## [Task prompt]
Repeat the records. Match each character exactly.

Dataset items
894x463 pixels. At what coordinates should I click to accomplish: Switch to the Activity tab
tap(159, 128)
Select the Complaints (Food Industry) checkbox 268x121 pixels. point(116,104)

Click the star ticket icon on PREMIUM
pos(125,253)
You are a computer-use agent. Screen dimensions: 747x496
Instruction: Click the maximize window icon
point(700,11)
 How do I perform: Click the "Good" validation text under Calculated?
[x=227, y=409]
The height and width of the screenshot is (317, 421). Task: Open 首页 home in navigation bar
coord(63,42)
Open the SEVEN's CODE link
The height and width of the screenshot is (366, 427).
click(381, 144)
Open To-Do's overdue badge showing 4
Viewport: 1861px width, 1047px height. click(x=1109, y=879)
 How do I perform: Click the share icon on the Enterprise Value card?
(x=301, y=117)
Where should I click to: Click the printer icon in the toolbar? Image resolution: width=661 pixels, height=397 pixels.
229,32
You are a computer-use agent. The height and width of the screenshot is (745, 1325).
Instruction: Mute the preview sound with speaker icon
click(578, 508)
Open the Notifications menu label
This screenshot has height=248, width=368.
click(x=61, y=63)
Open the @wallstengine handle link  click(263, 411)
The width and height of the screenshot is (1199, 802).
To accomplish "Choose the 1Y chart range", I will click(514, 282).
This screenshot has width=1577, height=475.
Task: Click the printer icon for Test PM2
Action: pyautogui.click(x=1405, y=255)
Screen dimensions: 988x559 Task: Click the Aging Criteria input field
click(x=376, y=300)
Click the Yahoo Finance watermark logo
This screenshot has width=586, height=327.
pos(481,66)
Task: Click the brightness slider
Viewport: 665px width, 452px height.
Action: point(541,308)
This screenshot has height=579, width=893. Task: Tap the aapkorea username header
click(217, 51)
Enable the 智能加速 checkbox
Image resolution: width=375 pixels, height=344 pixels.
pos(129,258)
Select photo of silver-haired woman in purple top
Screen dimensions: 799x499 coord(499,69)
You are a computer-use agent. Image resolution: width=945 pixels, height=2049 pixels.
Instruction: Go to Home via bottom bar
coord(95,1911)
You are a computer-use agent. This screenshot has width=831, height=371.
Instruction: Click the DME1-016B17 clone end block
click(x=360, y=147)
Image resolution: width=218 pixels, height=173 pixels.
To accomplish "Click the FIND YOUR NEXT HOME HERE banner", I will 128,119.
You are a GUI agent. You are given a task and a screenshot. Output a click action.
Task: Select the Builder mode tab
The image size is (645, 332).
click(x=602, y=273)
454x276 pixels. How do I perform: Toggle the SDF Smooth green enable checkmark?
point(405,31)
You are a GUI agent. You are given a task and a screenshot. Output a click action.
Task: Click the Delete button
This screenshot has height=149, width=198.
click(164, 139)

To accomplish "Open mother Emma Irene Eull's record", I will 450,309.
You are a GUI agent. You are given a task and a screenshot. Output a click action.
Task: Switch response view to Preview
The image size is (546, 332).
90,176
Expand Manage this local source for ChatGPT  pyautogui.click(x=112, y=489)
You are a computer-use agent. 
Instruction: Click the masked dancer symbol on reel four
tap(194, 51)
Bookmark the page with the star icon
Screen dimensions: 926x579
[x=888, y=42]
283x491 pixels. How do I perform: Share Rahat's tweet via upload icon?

## [Task response]
894x463 pixels. At what coordinates should I click to accomplish: Switch to the Activity tab
tap(159, 128)
Select the Complaints (Food Industry) checkbox 268x121 pixels. point(116,104)

Click the star ticket icon on PREMIUM
pos(125,253)
You are a computer-use agent. Screen dimensions: 747x496
Instruction: Click the maximize window icon
point(700,11)
 How do I perform: Click the "Good" validation text under Calculated?
[x=227, y=409]
The height and width of the screenshot is (317, 421). Task: Open 首页 home in navigation bar
coord(63,42)
Open the SEVEN's CODE link
The height and width of the screenshot is (366, 427).
click(381, 144)
Open To-Do's overdue badge showing 4
Viewport: 1861px width, 1047px height. click(x=1109, y=879)
 How do I perform: Click the share icon on the Enterprise Value card?
(x=301, y=117)
Where should I click to: Click the printer icon in the toolbar? Image resolution: width=661 pixels, height=397 pixels.
229,32
You are a computer-use agent. The height and width of the screenshot is (745, 1325).
Instruction: Mute the preview sound with speaker icon
click(578, 508)
Open the Notifications menu label
This screenshot has height=248, width=368.
click(x=61, y=63)
Open the @wallstengine handle link  click(263, 411)
The width and height of the screenshot is (1199, 802).
To accomplish "Choose the 1Y chart range", I will click(514, 282).
This screenshot has width=1577, height=475.
Task: Click the printer icon for Test PM2
Action: pyautogui.click(x=1405, y=255)
Screen dimensions: 988x559 Task: Click the Aging Criteria input field
click(x=376, y=300)
Click the Yahoo Finance watermark logo
This screenshot has width=586, height=327.
pos(481,66)
Task: Click the brightness slider
Viewport: 665px width, 452px height.
Action: point(541,308)
This screenshot has height=579, width=893. Task: Tap the aapkorea username header
click(217, 51)
Enable the 智能加速 checkbox
Image resolution: width=375 pixels, height=344 pixels.
pos(129,258)
Select photo of silver-haired woman in purple top
Screen dimensions: 799x499 coord(499,69)
You are a computer-use agent. Image resolution: width=945 pixels, height=2049 pixels.
Instruction: Go to Home via bottom bar
coord(95,1911)
You are a computer-use agent. This screenshot has width=831, height=371.
Instruction: Click the DME1-016B17 clone end block
click(x=360, y=147)
Image resolution: width=218 pixels, height=173 pixels.
To accomplish "Click the FIND YOUR NEXT HOME HERE banner", I will 128,119.
You are a GUI agent. You are given a task and a screenshot. Output a click action.
Task: Select the Builder mode tab
The image size is (645, 332).
click(x=602, y=273)
454x276 pixels. How do I perform: Toggle the SDF Smooth green enable checkmark?
point(405,31)
You are a GUI agent. You are given a task and a screenshot. Output a click action.
Task: Click the Delete button
This screenshot has height=149, width=198.
click(164, 139)

To accomplish "Open mother Emma Irene Eull's record", I will 450,309.
You are a GUI agent. You are given a task and a screenshot. Output a click action.
Task: Switch response view to Preview
The image size is (546, 332).
90,176
Expand Manage this local source for ChatGPT  pyautogui.click(x=112, y=489)
You are a computer-use agent. 
Instruction: Click the masked dancer symbol on reel four
tap(194, 51)
Bookmark the page with the star icon
Screen dimensions: 926x579
[x=888, y=42]
283x491 pixels. How do I perform: Share Rahat's tweet via upload icon?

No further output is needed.